### Exercise objective
Print each of the lines below exactly as it appears, leaving out the pictures.
=== Exercise materials ===
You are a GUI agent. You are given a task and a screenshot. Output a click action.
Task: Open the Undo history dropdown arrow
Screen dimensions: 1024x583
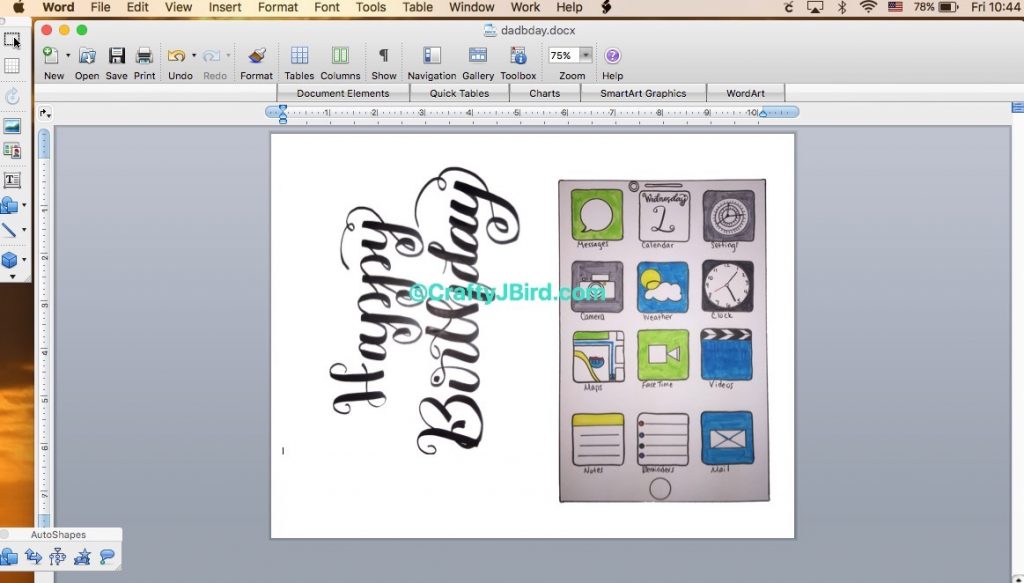click(x=194, y=56)
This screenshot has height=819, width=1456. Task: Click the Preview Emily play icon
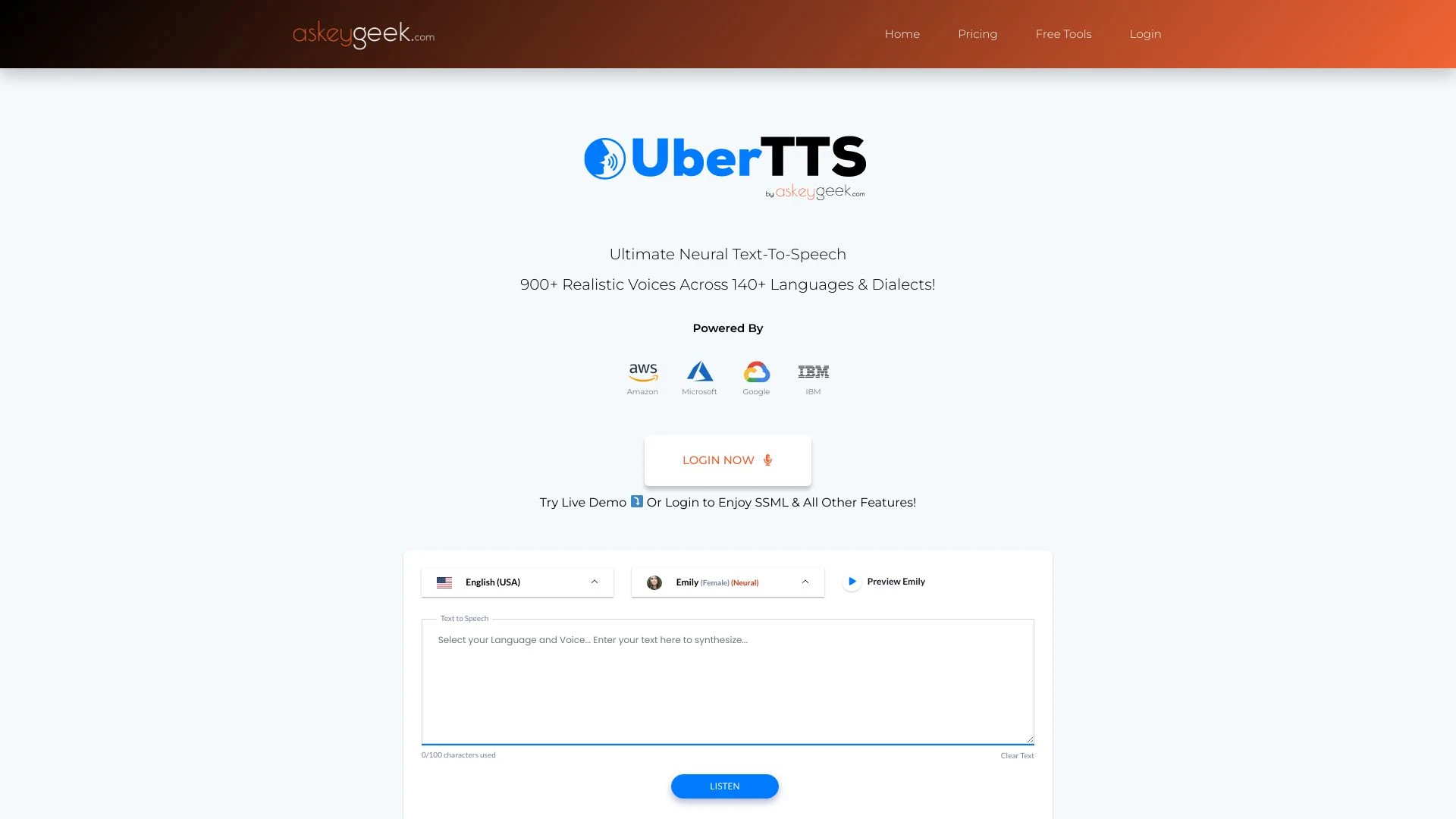click(851, 581)
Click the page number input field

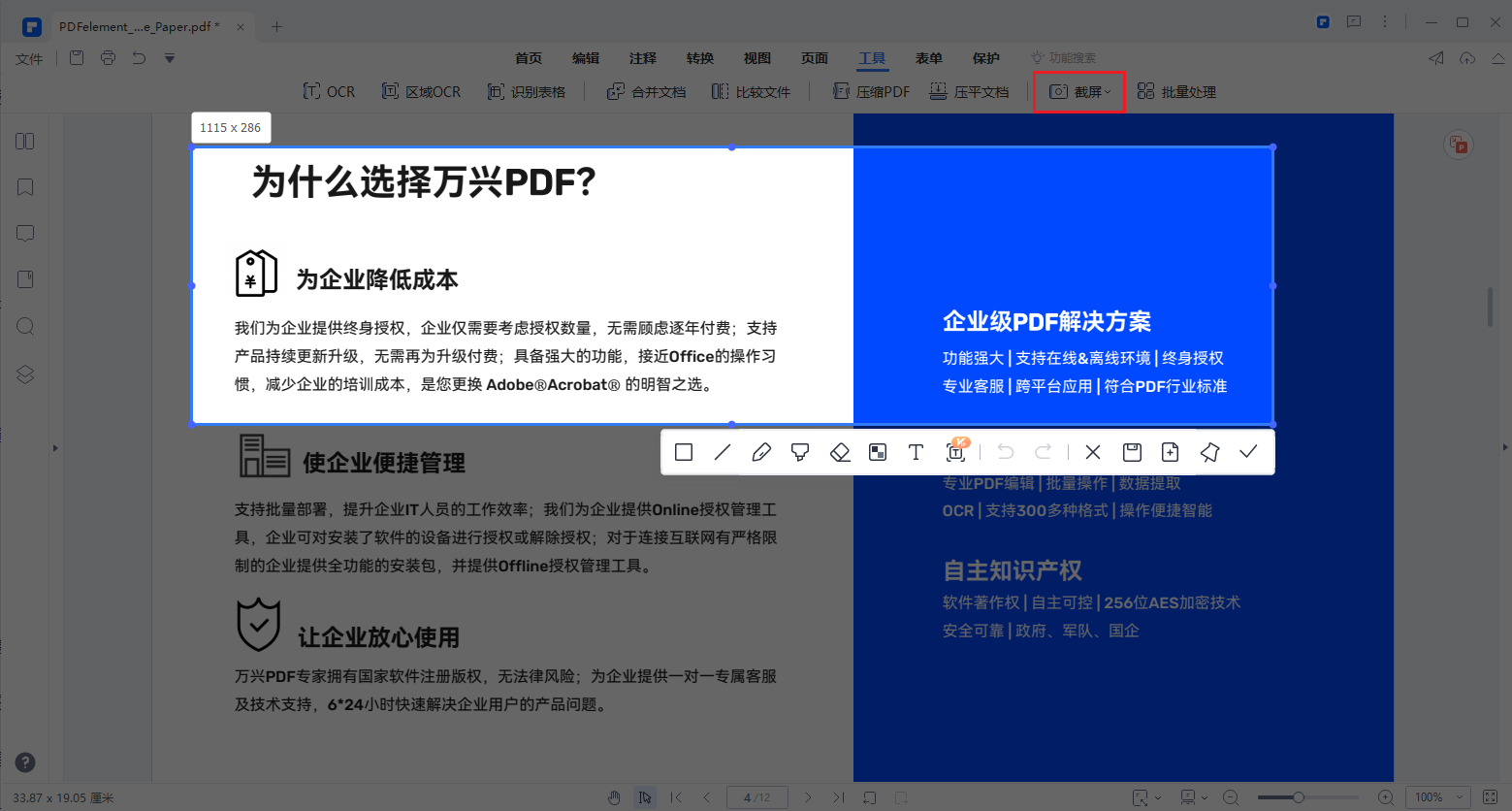[x=756, y=796]
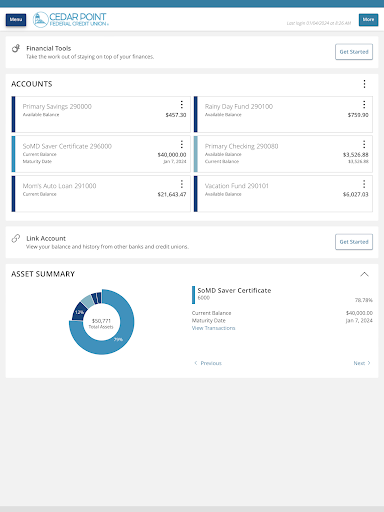Open Primary Checking 290080 options menu
This screenshot has height=512, width=384.
364,144
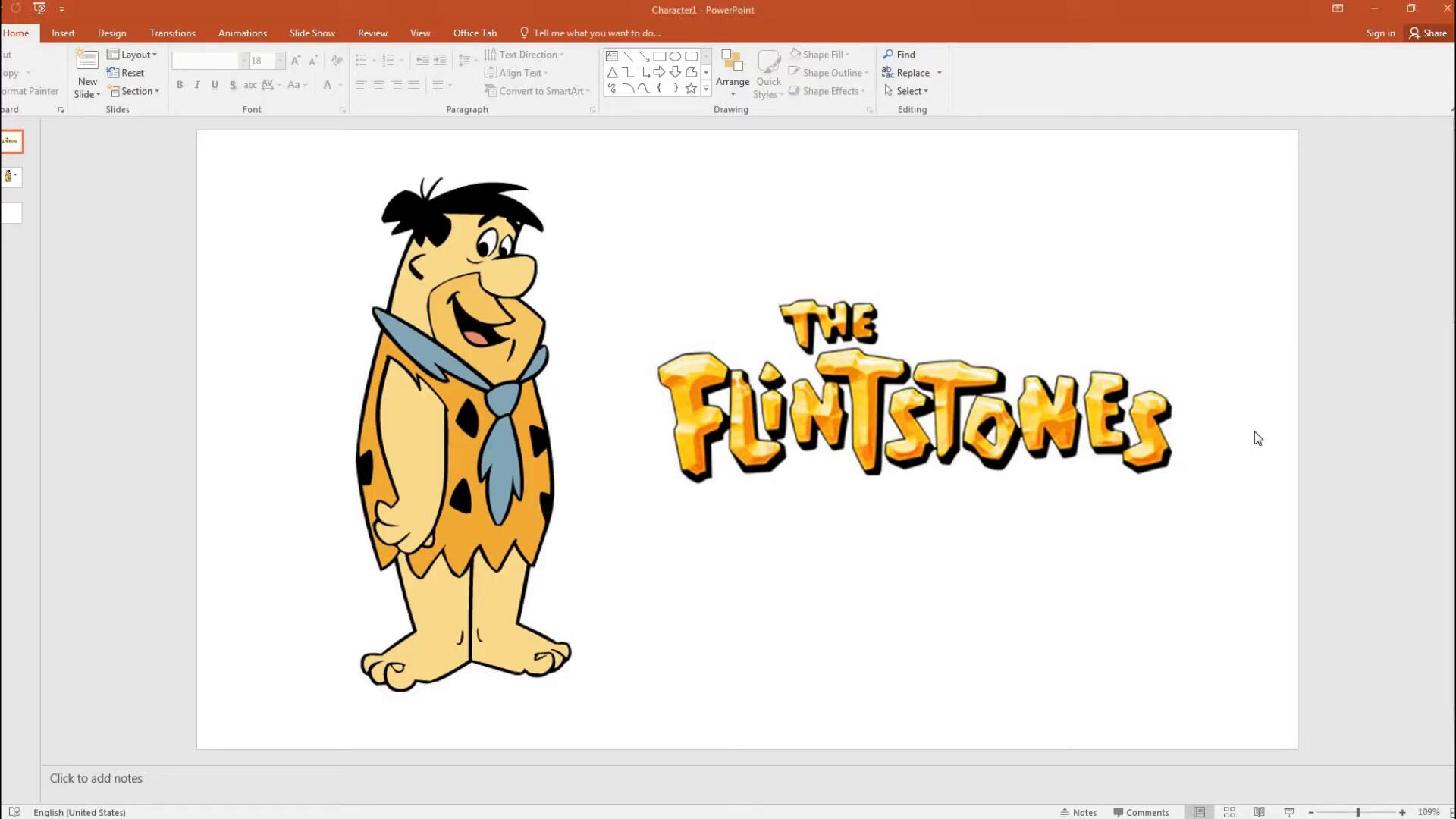Screen dimensions: 1456x819
Task: Open the Layout dropdown
Action: pos(133,55)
===
### Response below
You are a GUI agent. You are given a task and a screenshot. Output a click action.
Task: Open the Undo history dropdown arrow
Screen dimensions: 1024x583
click(x=194, y=56)
This screenshot has height=819, width=1456. Task: Click the Preview Emily play icon
click(851, 581)
Click the page number input field

[x=756, y=796]
Open Primary Checking 290080 options menu
This screenshot has height=512, width=384.
364,144
Screen dimensions: 1456x819
Task: Open the Layout dropdown
Action: pos(133,55)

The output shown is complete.